►

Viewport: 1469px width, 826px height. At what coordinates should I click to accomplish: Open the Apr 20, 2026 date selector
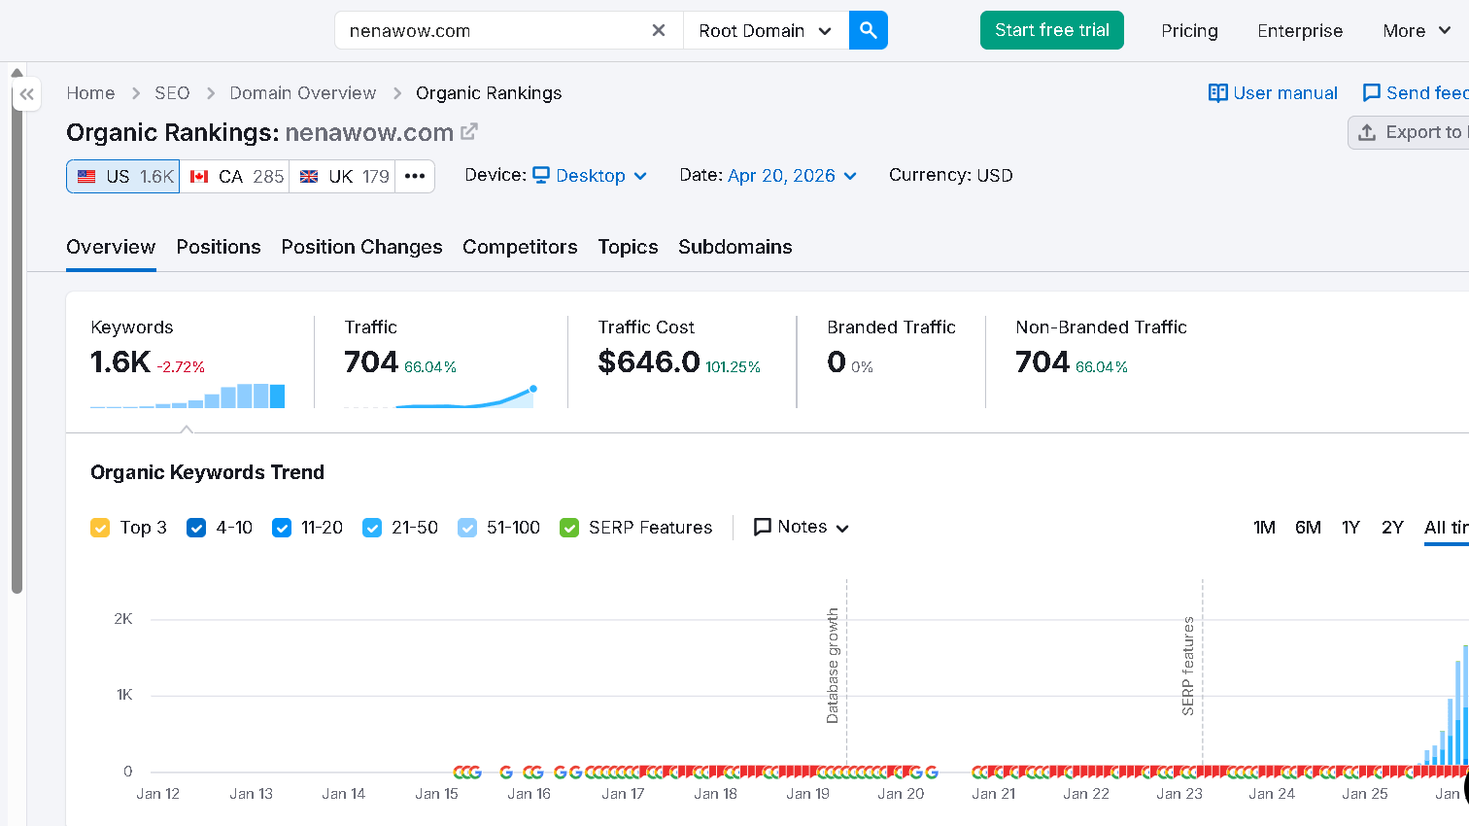tap(783, 175)
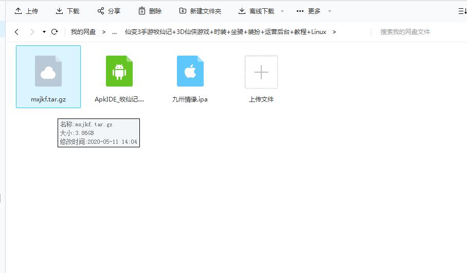Click the search box 搜索我的网盘文件
467x273 pixels.
click(417, 32)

◄

Format all of the records above as a numbered list with one line per item, skipping any blank lines and leaving the pictures out.

1. Viewport: 1469px width, 826px height. At what coordinates should I click to accomplish: Open the Apr 20, 2026 date selector
2. tap(783, 175)
3. Click the search box 搜索我的网盘文件
4. 467x273 pixels.
5. click(417, 32)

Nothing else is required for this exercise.